About this exercise - Please output exactly the run of lines that starts at the line with "Taxfree Refund Policy (724, 654)" and ends at the last line of the records below.
# # #
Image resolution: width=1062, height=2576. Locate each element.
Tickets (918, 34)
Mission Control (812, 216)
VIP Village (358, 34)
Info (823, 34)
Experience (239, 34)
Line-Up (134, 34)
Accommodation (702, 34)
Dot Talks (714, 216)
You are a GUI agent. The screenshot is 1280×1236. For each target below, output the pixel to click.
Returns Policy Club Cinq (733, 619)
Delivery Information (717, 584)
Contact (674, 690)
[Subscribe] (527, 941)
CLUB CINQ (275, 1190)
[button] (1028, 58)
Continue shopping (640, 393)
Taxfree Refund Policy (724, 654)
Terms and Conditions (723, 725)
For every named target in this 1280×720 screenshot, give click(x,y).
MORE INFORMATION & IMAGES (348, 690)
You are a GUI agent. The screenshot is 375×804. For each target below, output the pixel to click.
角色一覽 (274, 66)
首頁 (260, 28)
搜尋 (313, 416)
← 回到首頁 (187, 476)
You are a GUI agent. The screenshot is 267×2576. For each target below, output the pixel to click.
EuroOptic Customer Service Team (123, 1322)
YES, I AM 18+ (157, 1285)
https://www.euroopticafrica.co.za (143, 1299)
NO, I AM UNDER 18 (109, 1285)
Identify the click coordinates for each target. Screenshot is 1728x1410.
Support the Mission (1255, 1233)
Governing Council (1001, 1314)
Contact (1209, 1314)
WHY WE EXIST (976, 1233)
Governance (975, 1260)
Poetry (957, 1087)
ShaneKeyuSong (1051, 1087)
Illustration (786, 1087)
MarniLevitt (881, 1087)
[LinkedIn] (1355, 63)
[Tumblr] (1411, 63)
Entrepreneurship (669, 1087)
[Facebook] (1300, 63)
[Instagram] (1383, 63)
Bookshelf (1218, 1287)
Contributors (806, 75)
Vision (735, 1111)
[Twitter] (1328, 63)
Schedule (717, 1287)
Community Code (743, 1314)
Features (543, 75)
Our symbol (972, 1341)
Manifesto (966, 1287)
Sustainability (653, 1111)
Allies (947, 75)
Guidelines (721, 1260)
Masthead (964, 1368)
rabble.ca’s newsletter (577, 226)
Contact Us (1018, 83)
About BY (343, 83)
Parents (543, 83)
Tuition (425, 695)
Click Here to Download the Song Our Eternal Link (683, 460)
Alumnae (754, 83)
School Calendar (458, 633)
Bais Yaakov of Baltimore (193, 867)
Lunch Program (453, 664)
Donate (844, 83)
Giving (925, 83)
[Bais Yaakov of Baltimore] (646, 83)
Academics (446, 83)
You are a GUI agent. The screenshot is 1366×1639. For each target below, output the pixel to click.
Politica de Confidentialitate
# # #
Result for this task -
Taxfree Refund Policy (724, 654)
Terms and Conditions (723, 725)
For every named target in this 1280×720 screenshot, give click(x,y).
MORE INFORMATION & IMAGES (348, 690)
You are a GUI agent. The screenshot is 375×804. For each target below, output the pixel to click.
角色一覽 (274, 66)
首頁 (260, 28)
搜尋 (313, 416)
← 回到首頁 (187, 476)
You are a GUI agent. The screenshot is 267×2576. For each target below, output the pixel to click.
EuroOptic Customer Service Team (123, 1322)
YES, I AM 18+ (157, 1285)
https://www.euroopticafrica.co.za (143, 1299)
NO, I AM UNDER 18 (109, 1285)
Identify the click coordinates for each target. Screenshot is 1728x1410.
Support the Mission (1255, 1233)
Governing Council (1001, 1314)
Contact (1209, 1314)
WHY WE EXIST (976, 1233)
Governance (975, 1260)
Poetry (957, 1087)
ShaneKeyuSong (1051, 1087)
Illustration (786, 1087)
MarniLevitt (881, 1087)
[LinkedIn] (1355, 63)
[Tumblr] (1411, 63)
Entrepreneurship (669, 1087)
[Facebook] (1300, 63)
[Instagram] (1383, 63)
Bookshelf (1218, 1287)
Contributors (806, 75)
Vision (735, 1111)
[Twitter] (1328, 63)
Schedule (717, 1287)
Community Code (743, 1314)
Features (543, 75)
Our symbol (972, 1341)
Manifesto (966, 1287)
Sustainability (653, 1111)
Allies (947, 75)
Guidelines (721, 1260)
Masthead (964, 1368)
rabble.ca’s newsletter (577, 226)
Contact Us (1018, 83)
About BY (343, 83)
Parents (543, 83)
Tuition (425, 695)
Click Here to Download the Song Our Eternal Link (683, 460)
Alumnae (754, 83)
School Calendar (458, 633)
Bais Yaakov of Baltimore (193, 867)
Lunch Program (453, 664)
Donate (844, 83)
Giving (925, 83)
[Bais Yaakov of Baltimore] (646, 83)
Academics (446, 83)
You are a GUI agent. The screenshot is 1366×1639. For each target below, output the pixel to click.
Politica de Confidentialitate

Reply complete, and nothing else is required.